The compliance checklist
Accessibility (WCAG 2.1 AA + India-specific)
- All text-image contrast ≥4.5:1 (3:1 for large text)
- All interactive elements keyboard-accessible
- All images have alt text; decorative images marked
- Form labels properly associated with inputs
- Skip-to-content link
- Focus visible on all interactive elements
- No content depending on color alone for meaning
- Captions on videos
- Transcript or summary for audio
Multilingual
- Available in Hindi, English, and at least one regional language relevant to the portal's audience
- Language switcher accessible and consistent
- Right-to-left support if Urdu is included
Design & layout
- Government of India identity / logo placement consistent
- Responsive across mobile and desktop
- Clear navigation hierarchy
- Breadcrumbs on inner pages
- Search functionality
- Site map page
Content standards
- Plain language (no jargon without explanation)
- Active voice
- Date format consistent (DD-MM-YYYY)
- Currency in Indian Rupees with symbol ₹
- Phone numbers in standard Indian format
Security
- HTTPS only
- Strong cookie controls
- CSP and other security headers
- Vulnerability scanning evidence
Performance
- Page load under 3s on Fast 3G
- Image optimization
- Caching
Maintenance
- Last-updated timestamp on every page
- Document archive policy
- Broken-link checks
Privacy
- Privacy policy in compliant format
- Cookie banner with granular consent
- DPDP-aligned data handling
Document accessibility
- PDFs tagged and accessible
- Word documents structured (heading styles, alt text)
- Spreadsheets with proper headers
How to evidence
STQC and CERT-In audits check both the technical implementation and the documentation.
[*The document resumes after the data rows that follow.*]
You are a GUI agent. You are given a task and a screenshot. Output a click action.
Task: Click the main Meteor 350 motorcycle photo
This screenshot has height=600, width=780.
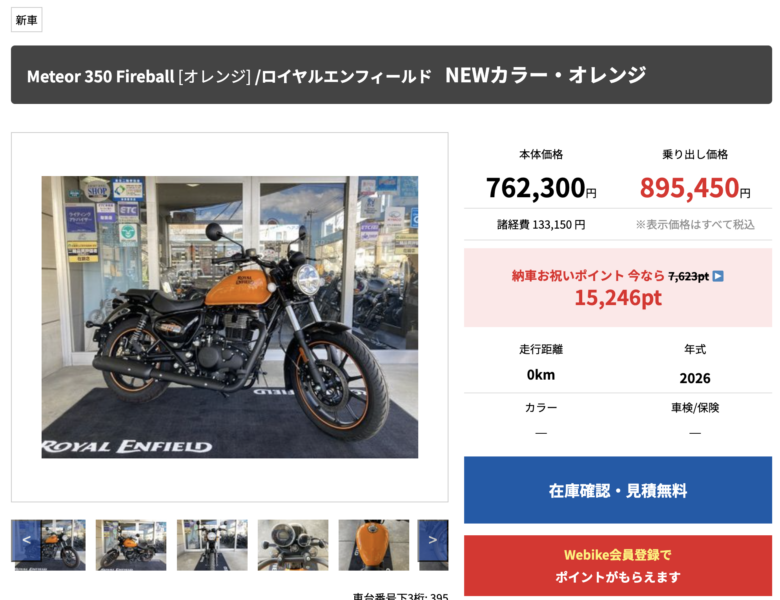coord(230,317)
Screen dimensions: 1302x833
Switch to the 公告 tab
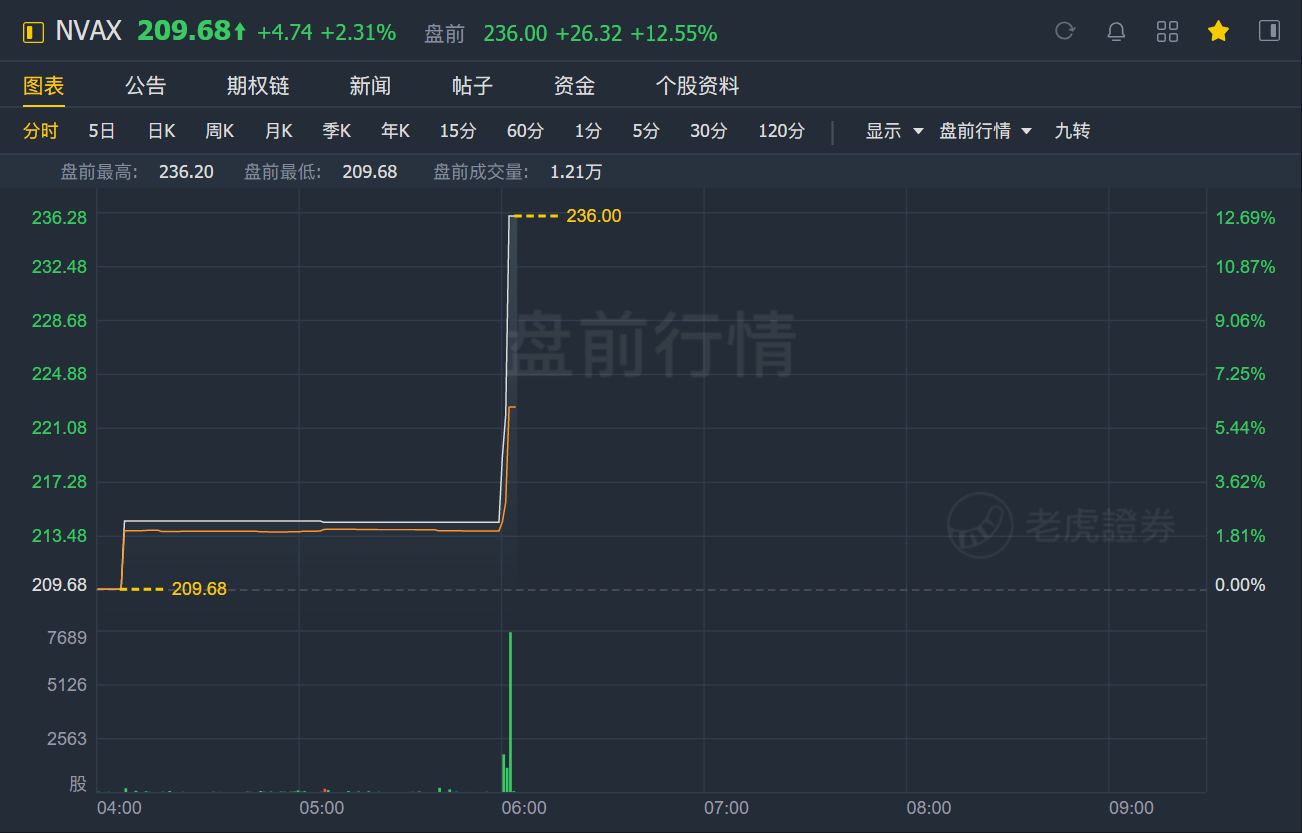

Maintain:
- Accessibility audit reports
- Pentest reports
- Browser compatibility test results
- Performance test results
- Content review logs
Common pitfalls
Retrofitting accessibility. WCAG fixes after the fact are 3-5x more expensive. Design accessibly from the start.
Multilingual as afterthought. Translation costs and content workflow complexity surprise teams. Plan upfront.
Stale content. GIGW requires fresh content; stale "Last updated 2019" timestamps fail audits.
Document accessibility. Tagged PDFs are tedious; teams skip and fail.
What we recommend
Build GIGW compliance into your design system, not into a "compliance phase." Use a11y testing tools (axe, Lighthouse, WAVE) in CI. Run STQC pre-audit before formal audit.
FAQs
Does GIGW apply to all government websites? Yes, including state government and PSUs.
Penalty for non-compliance? Procurement disqualification more than fines.
Time to comply? 2-3 months for a typical portal redesign; longer for content-heavy archives.